◆ **PROMPT**
Arrange the rows below as a JSON list of strings with one string per line. Skip blank lines and leave out the pictures.

◆ **Data on locating visible targets**

======

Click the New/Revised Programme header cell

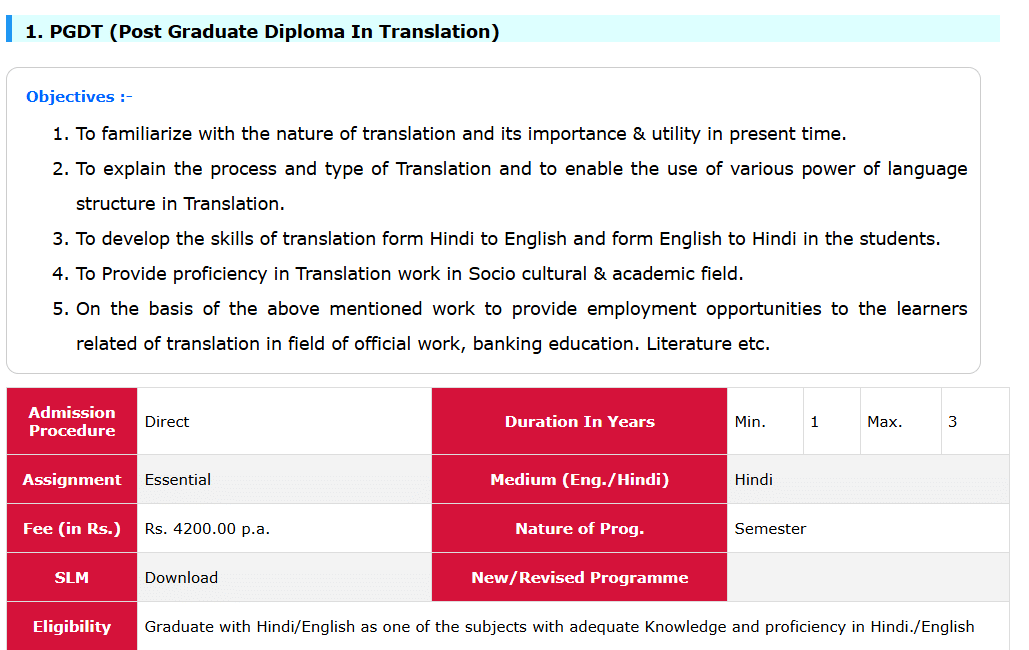[580, 577]
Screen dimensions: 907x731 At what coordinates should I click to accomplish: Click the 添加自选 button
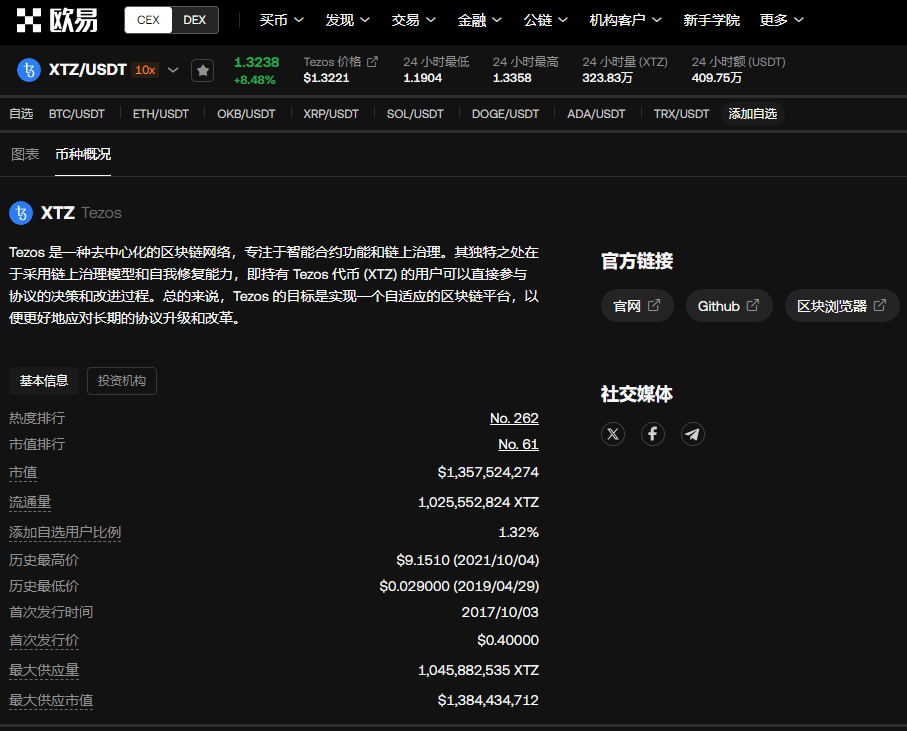click(752, 114)
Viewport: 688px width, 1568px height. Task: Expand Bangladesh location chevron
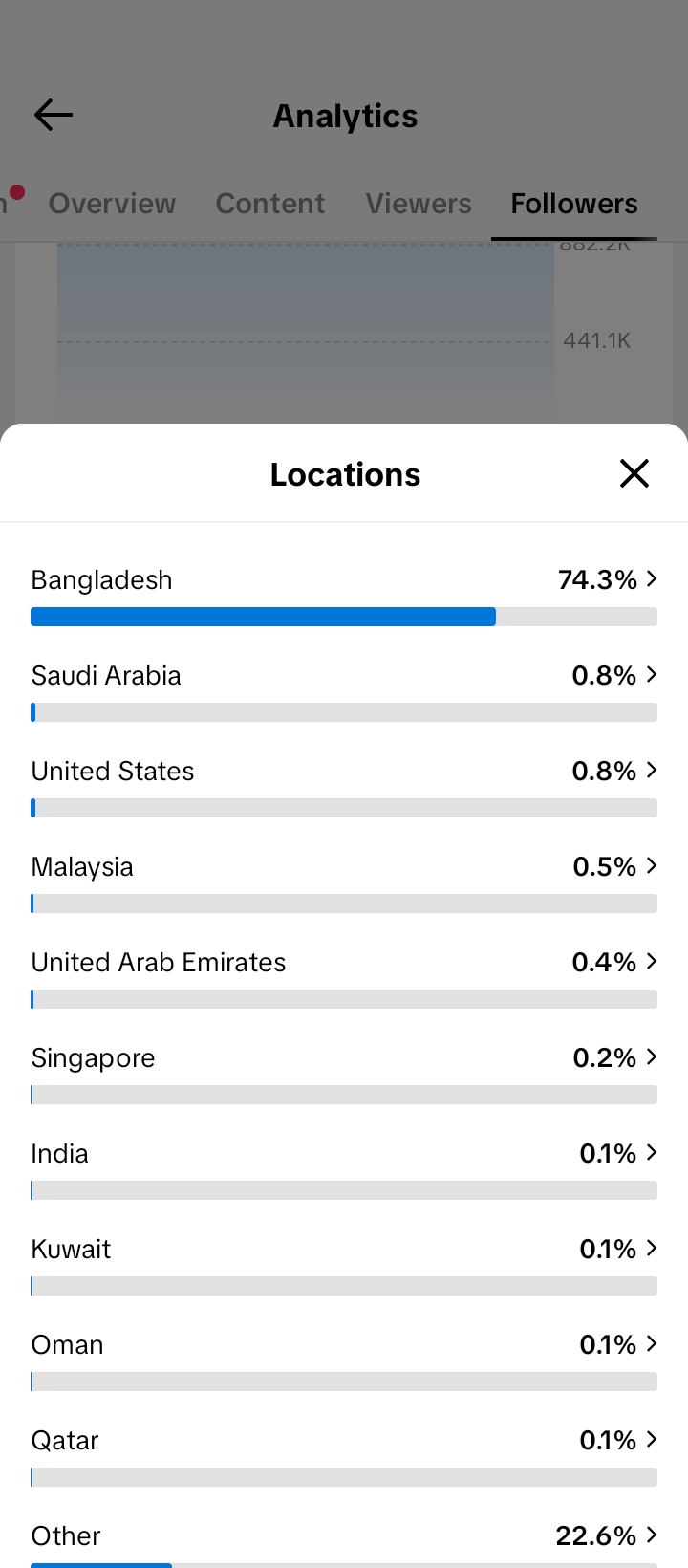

======

◆ **REPLY**
[
  "Click the New/Revised Programme header cell",
  "[580, 577]",
  "Screen dimensions: 907x731 At what coordinates should I click to accomplish: Click the 添加自选 button",
  "click(752, 114)",
  "Viewport: 688px width, 1568px height. Task: Expand Bangladesh location chevron"
]